Splice together different eras of your life. Experiment with your own story. What would have happened differently if you knew Person Q during Era 3? What if Person A had ever (or never) met Person Q?  What if you had made a different career choice? What if a major incident in your life turned out much differently? Take people and/or incidents from the distant past and put them together with others from the recent past. Ask “what if?” As with all fiction, make sure you create original characters and story lines based on a variety of people and contexts so that they are not identifiable as real people. Nor is it a good idea to write a novel straight out of your own life without doing a lot of disguising and reworking of the story. Remember, this is called fiction for a reason. 

Once you have your best idea, it’s time to explore it. For this, I find freewriting the most useful. For me, great ideas come out in freewriting more easily than they do while trying to painfully outline a story.

Peter Elbow developed this method. Take an empty pad and a pen. Write a key word on the paper, or start with a sentence about how you are feeling  (“I’m feeling blocked right now.”) Time yourself for five minutes. Then put the pen on the paper and write anything as fast as you can. You may repeat your key word or your sentence dozens of times if you want to, but keep your hand moving and the pen on the paper for five minutes. Don’t stop or go backwards and don’t erase; simply keep repeating your last word until something else shows up. If you feel like you’re going to stop, just keep rewriting the last word you wrote until something else comes along. At the end of five minutes, your hand should be sore, your paper should be messy, but your mind should feel clearer.

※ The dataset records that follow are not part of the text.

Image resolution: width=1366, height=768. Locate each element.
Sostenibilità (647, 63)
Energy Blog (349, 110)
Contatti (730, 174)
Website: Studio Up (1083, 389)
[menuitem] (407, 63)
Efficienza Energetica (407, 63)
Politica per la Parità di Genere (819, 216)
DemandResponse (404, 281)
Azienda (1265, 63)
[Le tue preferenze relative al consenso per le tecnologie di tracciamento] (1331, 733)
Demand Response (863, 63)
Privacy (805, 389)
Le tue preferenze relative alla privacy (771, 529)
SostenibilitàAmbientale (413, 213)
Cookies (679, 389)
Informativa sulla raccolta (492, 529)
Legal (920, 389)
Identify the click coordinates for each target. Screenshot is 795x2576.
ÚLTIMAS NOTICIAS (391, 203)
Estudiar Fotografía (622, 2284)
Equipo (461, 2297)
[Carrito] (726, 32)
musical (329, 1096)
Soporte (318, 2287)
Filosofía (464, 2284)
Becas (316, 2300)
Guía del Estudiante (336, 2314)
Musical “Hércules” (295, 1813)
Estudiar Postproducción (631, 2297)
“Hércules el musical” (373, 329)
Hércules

If your freewriting produces only one good idea, it hasn’t been a waste of time. It if produces nothing fruitful, it has started to unblock your mind or to clear out emotional clutter. Either way, you can’t lose.

This method is good for unblocking and for exploring. The pen moves fast so that your brain can unleash what it wants to say without your logical mind blocking or editing it. When you are done, read it. Then try to find at least one word, sentence or section you can explore again, either by freewriting or by normal methods. If not, throw the paper away and start anew. 

The beauty of freewriting is that you are writing without judging or censoring. “Just writing” is a good habit to get into.

Once you have one or more energetic ideas for your novel, you are on your way. The next step varies by person. You can just start writing or you can make an outline of your story or you can write out scenes. We can talk more about these steps in an upcoming article.